Files
GacUI/TODO_ParserGen.md
2019-03-04 16:26:12 -08:00

4.7 KiB

Goal

  • Parsing
    • No need to specify allow ambiguity or not
    • Calculate ambiguous Parse cases, pointing out which AST need to support ambiguity
    • Full CFG power, no limitation
    • Error message generation
    • Error recovering
  • Serializing
    • Escaping and Unescaping pairs (instead of only unescaping)
    • Calculate ambiguous ToString cases
    • Generate ToString algorithm
  • AST
    • Low overhead AST with reflection
    • Optional creating AST from a pool

AST Definition (compatible with Workflow)

class CLASS_NAME [: BASE_CLASS]
{
  var FIELD_NAME : TYPE;
  ...
}

Configurations

  • Include files in generated C++ header
  • Depended AST definition files
  • Visitors selected to generate
  • Optional reflection support

Types

  • Token: In the previous version, Token is a value type, now it is a reference type.
  • CLASS-NAME: Another class.
  • TYPE[]: Array, whose element is not allowed to be another array.

MISC

  • Define a ToString algorithm with customizable configurations.

Lexical Analyzer

  • Pair name with regular expressions.
  • Extendable tokens.
    • For example, recognize R"[^\s(]\( and invoke a callback function to determine the end of the string
  • Pair a name with the token subset, and give a default name to a token full set

Error Messages

  • Generate error messages in C++ code

Syntax Analyzer

  • Priority of loops:
    • +[ RULE ] means if RULE succeeds, skipping RULE is not considered even if the rest doesn't parse.
    • -[ RULE ] means only if skipping RULE makes the clause not able to parse, the result of having RULE is not discarded.
    • [ RULE ] means keep both result
    • +{ RULE }, -{ RULE }, { RULE } are similar, but { RULE } may generate more than two results, meanwhile others only generate one result.
  • Being able to change token subset during parsing.
  • Being able to specify a error message when a certain action fails.
  • Generate SAX-like parser, with a default handler to create AST.

Supported EBNF

  • TOKEN [: PROPERTY-NAME]
  • RULE [: PROPERTY-NAME]
  • Optional:
    • +[ EBNF ]
    • -[ EBNF ]
    • [ EBNF ]
  • Loop:
    • +{ EBNF }
    • -{ EBNF }
    • { EBNF }
  • with{ PROPERTY-ASSIGNMENT ... }

EBNF Program

  • RULE {::= CLAUSE as CLASS-NAME} ;
    • Consider a syntax here to switch token set

ToString Algorithm Requirements

  • Every clause should create an AST node. EXP ::= '(' !EXP ')' is not allowed, except that this clause has only one node.
  • Every rule-name node should be assigned to a property. Token nodes are optional but those properties will be auto-generated.
  • Loops cannot be embedded in another loop. It doesn't limit the syntax, but it limit the shape of AST.

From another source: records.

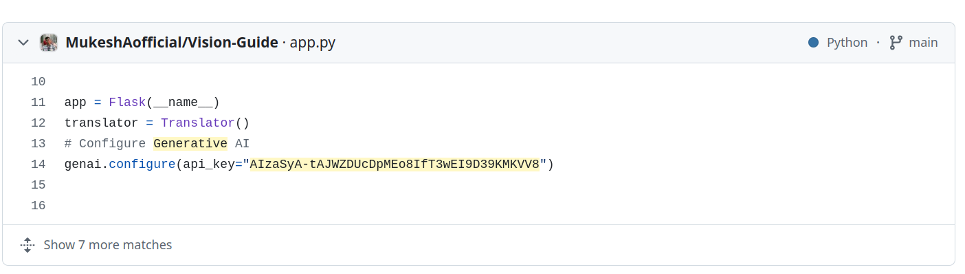
Task: Go to line number 14
Action: tap(38, 165)
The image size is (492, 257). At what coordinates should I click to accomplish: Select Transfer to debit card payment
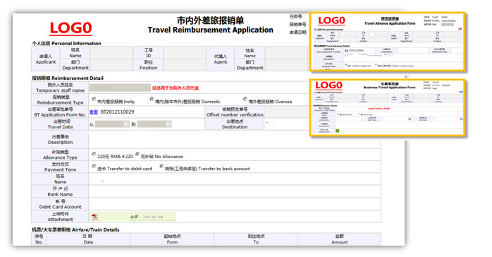tap(94, 166)
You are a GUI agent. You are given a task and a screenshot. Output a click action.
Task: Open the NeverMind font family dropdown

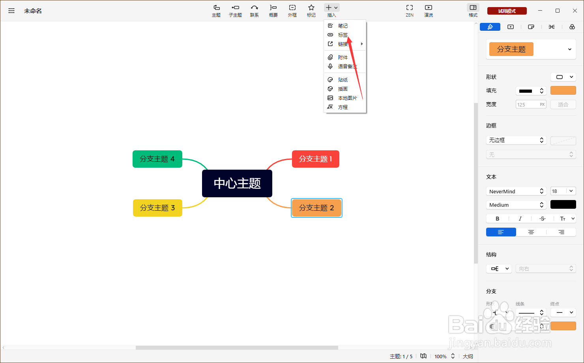point(516,191)
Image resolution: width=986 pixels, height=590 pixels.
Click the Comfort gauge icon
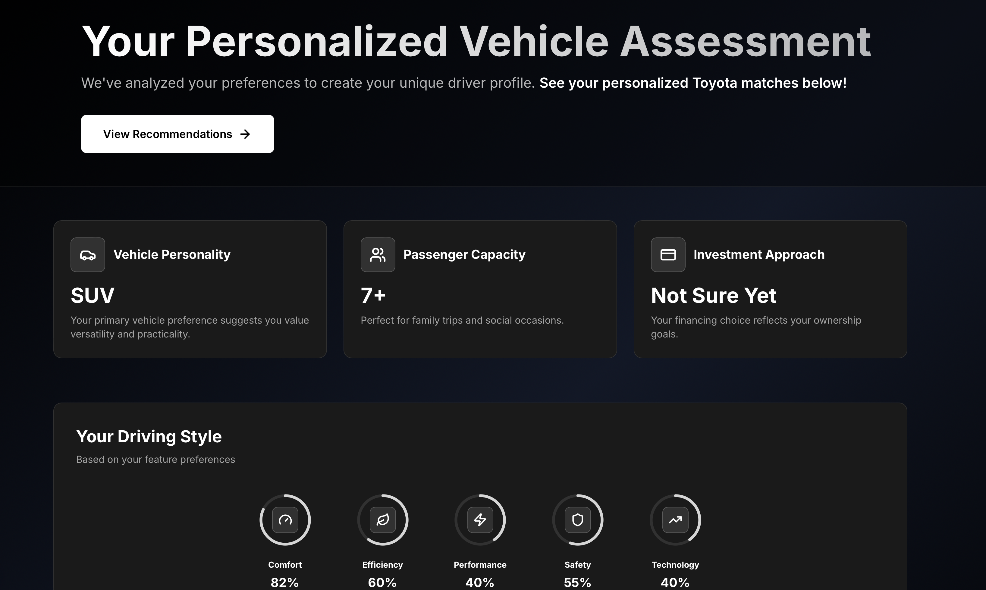[x=285, y=520]
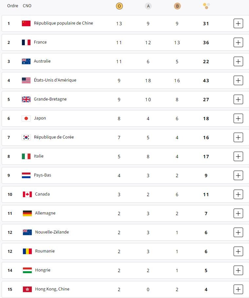The height and width of the screenshot is (298, 249).
Task: Click the gold medal column icon
Action: click(x=119, y=6)
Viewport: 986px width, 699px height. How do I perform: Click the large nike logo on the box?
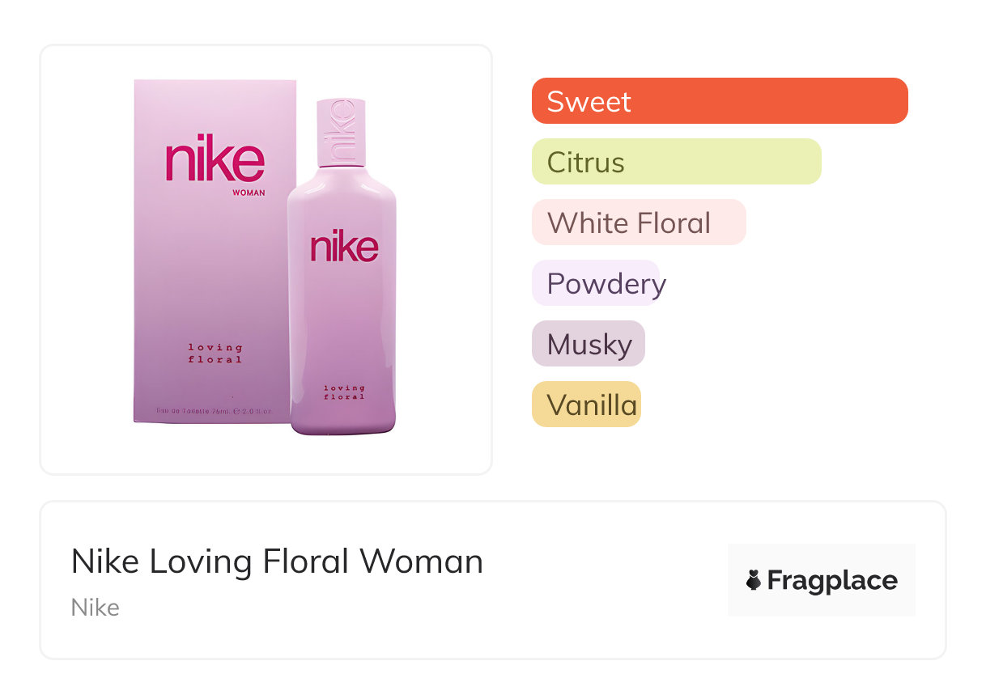point(215,162)
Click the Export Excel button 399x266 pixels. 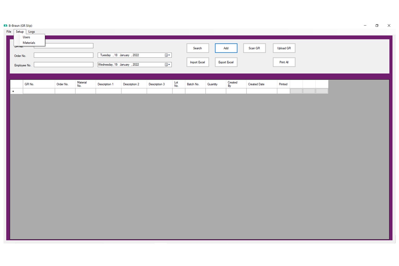pos(226,62)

Development Project Structure

  • Original ParserGen code will be separated from Vlpp.
  • AstGen:
    • AST symbols and C++ code generation.
    • Generate visitors.
    • Generate easy builder.
  • Execution:
    • Parser-generated instructions serialization.
    • Execute instructions as a SAX-like parser, with notification on ambigious node, error message generation and error recovering.
  • Compiler: depends on AstGen and Execution, taking the generated AST for ParserGen.
    • Take the AST for ParserGen and generate instructions.
    • Generate the default handler to create AST for the SAX-like parser.
    • ToString algorithm
  • ParserGen: depends on Compiler, taking the generated parser and the default handler to create AST for AST for ParserGen.
    • All code integrating together.
  • UnitTestAst:
    • Unit test of AstGen building block and pool allocation etc.
    • Hand-written AST for ParserGen symbols and codegen it, with all visitors and the easy builder.
  • UnitTestExecution:
    • Unit test of Execution.
    • Assert directly on SAX-like parser.
  • UnitTestCompiler:
    • Unit test of Compiler, input are all UnitTestExecution test cases rewritten using the generated easy-builder for AST for ParserGen AST.
    • Assert on the ToString-ed AST. (shared)
    • One of the test case will take the syntax of AST for ParserGen itself and serialize instructions to a cpp file, so that we create a parser in C++ to parse the input of the ParserGen.
  • UnitTestParserGen:
    • Unit test of Parsergen, input are all UnitTestExecution test cases rewritten in text format.
    • Assert on the ToString-ed AST. (shared)
    • Generate all parser in text format to C++ code
  • UnitTest:
    • Link all cpp files in all other unit test projects so that all test cases can be run in one F5.
    • Test all generated parsers in UnitTestParserGen.
    • Assert on the ToString-ed AST. (shared)
  • Since parser are written in different ways for different unit test projects, they are stored separately from unit test projects to share necessary files.